Aangeleverd fragment:
● ● ●

Oordeel 2020-74, zorgvuldig, NVO-melding, kanker, uitzichtloos en ondraaglijk lijden, onafhankelijke arts geraadpleegd, vrijwillig en weloverwogen verzoek

Op advies van de consulent werd nog een behandeloptie besproken en uiteindelijk afgewezen.

In meldingen waarin de commissie van oordeel is dat de arts aan alle zorgvuldigheidseisen voldaan heeft en die geen enkele vraag oproepen, wordt de arts vrijwel altijd in een korte brief op de hoogte gesteld van de uitkomst van de beoordeling. De hieronder staande casus betreft een dergelijke melding. De tekst is dus niet een verzonden oordeel, maar een samenvatting van de casuïstiek van de betreffende melding.

Bij een man tussen de tachtig en negentig jaar oud, werd drieëntwintig jaar voor het overlijden een myopepitheliaal carcinoom (kanker in de weke delen van het lichaam) in de linker oorspeekselklier vastgesteld. De man onderging een operatie waarbij het oppervlakkige deel van de klier werd verwijderd. In de jaren daarna werd in totaal vijf keer opnieuw kanker in de oorspeekselklier vastgesteld, waarvoor de man operatieve ingrepen onderging. Zes jaar voor het overlijden werden uitzaaiingen geconstateerd in het sleutelbeen en de heup en een jaar latere ook in de lumbale wervelkolom.

Door de uitbreiding van de uitzaaiingen was sinds een jaar voor het overlijden sprake van beklemming van de zenuwwortels. Dit zorgde voor uitstralende pijn in beide benen, loopstoornissen en incontinentie voor ontlasting. Deze incontinentie ervoer hij als mensonterend en sociaal invaliderend. Het lijden van de man bestond voorts uit pijn die ook met medicatie onvoldoende onder controle kwam, mobiliteits- en krachtsverlies, algehele vermoeidheid en conditieverlies.

Door de loopstoornissen viel de man regelmatig. Hij leed onder de afhankelijkheid van anderen, het verlies van waardigheid en de uitzichtloosheid van zijn situatie. De man kwam steeds verder af te staan van de persoon die hij ooit was geweest en hij ervoer zijn lijden als ondraaglijk. De arts was ervan overtuigd dat het lijden voor de man ondraaglijk en naar heersend medisch inzicht uitzichtloos was.

● ● ●

Overzicht gegevens:
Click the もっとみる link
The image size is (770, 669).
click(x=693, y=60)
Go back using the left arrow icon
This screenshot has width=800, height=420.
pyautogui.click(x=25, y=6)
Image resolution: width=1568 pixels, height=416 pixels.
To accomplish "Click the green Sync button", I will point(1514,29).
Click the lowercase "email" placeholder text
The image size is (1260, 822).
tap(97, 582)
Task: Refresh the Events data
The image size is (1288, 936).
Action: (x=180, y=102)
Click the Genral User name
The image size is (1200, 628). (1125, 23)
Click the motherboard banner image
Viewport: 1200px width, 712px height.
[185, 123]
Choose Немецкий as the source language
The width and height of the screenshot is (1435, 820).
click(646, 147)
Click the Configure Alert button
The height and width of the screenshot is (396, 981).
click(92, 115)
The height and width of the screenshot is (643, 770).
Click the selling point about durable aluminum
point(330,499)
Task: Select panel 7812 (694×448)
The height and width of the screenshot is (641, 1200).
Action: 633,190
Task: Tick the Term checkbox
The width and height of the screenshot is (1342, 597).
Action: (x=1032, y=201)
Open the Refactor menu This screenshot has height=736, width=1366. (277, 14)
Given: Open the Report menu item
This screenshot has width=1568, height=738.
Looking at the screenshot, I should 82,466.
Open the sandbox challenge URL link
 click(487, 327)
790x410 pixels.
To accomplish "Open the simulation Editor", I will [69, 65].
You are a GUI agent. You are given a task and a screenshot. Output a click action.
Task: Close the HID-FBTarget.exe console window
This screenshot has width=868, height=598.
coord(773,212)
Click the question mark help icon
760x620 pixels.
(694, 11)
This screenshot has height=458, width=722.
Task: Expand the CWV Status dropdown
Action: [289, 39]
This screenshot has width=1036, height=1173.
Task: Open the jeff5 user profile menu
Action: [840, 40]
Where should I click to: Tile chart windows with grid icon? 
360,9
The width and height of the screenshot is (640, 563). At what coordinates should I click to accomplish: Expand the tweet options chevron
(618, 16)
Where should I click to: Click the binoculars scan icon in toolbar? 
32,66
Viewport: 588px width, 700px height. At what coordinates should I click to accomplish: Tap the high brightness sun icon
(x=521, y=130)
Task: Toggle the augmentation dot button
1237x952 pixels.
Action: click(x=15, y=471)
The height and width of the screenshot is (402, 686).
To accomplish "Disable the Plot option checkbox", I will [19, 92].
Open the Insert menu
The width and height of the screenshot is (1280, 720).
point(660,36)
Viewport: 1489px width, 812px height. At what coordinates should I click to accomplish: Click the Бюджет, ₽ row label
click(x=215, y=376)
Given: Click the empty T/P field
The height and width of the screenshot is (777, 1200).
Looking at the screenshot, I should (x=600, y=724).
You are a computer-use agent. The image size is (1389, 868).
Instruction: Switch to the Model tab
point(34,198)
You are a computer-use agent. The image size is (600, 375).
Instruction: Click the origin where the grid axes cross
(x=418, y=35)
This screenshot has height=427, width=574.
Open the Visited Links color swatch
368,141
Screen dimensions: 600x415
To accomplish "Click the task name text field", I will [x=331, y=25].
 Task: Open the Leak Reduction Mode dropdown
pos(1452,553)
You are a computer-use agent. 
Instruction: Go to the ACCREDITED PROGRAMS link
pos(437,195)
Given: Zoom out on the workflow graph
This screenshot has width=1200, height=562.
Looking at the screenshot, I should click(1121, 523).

● ● ●

Wat te doen:
1. Herhaal uit de casus over de man met kanker woordelijk het stuk vanaf "Door de uitbreiding" tot en met "inzicht uitzichtloos was.".
2. Pak de casus over de man met kanker op na de laatste zin en schrijf de tekst verder.
De records zijn hierbij niet nodig.

Uitgewerkte opdrachten:
1.
Door de uitbreiding van de uitzaaiingen was sinds een jaar voor het overlijden sprake van beklemming van de zenuwwortels. Dit zorgde voor uitstralende pijn in beide benen, loopstoornissen en incontinentie voor ontlasting. Deze incontinentie ervoer hij als mensonterend en sociaal invaliderend. Het lijden van de man bestond voorts uit pijn die ook met medicatie onvoldoende onder controle kwam, mobiliteits- en krachtsverlies, algehele vermoeidheid en conditieverlies.

Door de loopstoornissen viel de man regelmatig. Hij leed onder de afhankelijkheid van anderen, het verlies van waardigheid en de uitzichtloosheid van zijn situatie. De man kwam steeds verder af te staan van de persoon die hij ooit was geweest en hij ervoer zijn lijden als ondraaglijk. De arts was ervan overtuigd dat het lijden voor de man ondraaglijk en naar heersend medisch inzicht uitzichtloos was.

2.
De man had vaker met de arts over euthanasie gesproken. Twee maanden voor het overlijden heeft de man de arts om daadwerkelijke uitvoering van de levensbeëindiging verzocht. Volgens de arts was er sprake van een vrijwillig en weloverwogen verzoek. De arts raadpleegde een onafhankelijke SCEN-arts als consulent, die de man twee weken voor het overlijden bezocht. Hij kwam tot de conclusie dat er geen behandelopties meer waren voor de uitgezaaide kanker.

Echter, omdat een deel van het lijden van de man werd ingegeven door de incontinentie voor ontlasting verdiende het volgens de consulent aanbeveling na te gaan of deze incontinentie nog verlicht kon worden door het aanleggen van een stoma. De consulent merkte hierbij op dat indien de man deze optie zou afwijzen dat redelijkerwijs geaccepteerd kan worden en dan aan de zorgvuldigheidseisen zou worden voldaan.

De arts heeft hierop contact opgenomen met een medisch specialist om de man goed te kunnen voorlichten over deze mogelijkheid. Hierna heeft de arts het aanleggen van een stoma met de man besproken. Na enkele dagen bedenktijd wees de man deze behandeloptie af omdat zijn lijden werd bepaald door de optelsom van al zijn klachten en algehele toestand. Met een stoma zou zijn lijden niet volledig worden weggenomen en daarbij was de psychische impact ervan voor de man niet acceptabel. Hiermee waren er geen voor de man aanvaardbare mogelijkheden meer om het lijden te verlichten. Verder kon uit de stukken worden afgeleid dat de arts en de specialisten de man voldoende hadden voorgelicht over de situatie waarin hij zich bevond en zijn vooruitzichten.

De arts voerde de euthanasie uit met de middelen, in de hoeveelheid en op de wijze als aanbevolen in de KNMG/KNMP Richtlijn Uitvoering euthanasie en hulp bij zelfdoding van augustus 2012.

De commissie kwam tot het oordeel dat de arts gehandeld heeft overeenkomstig de zorgvuldigheidseisen.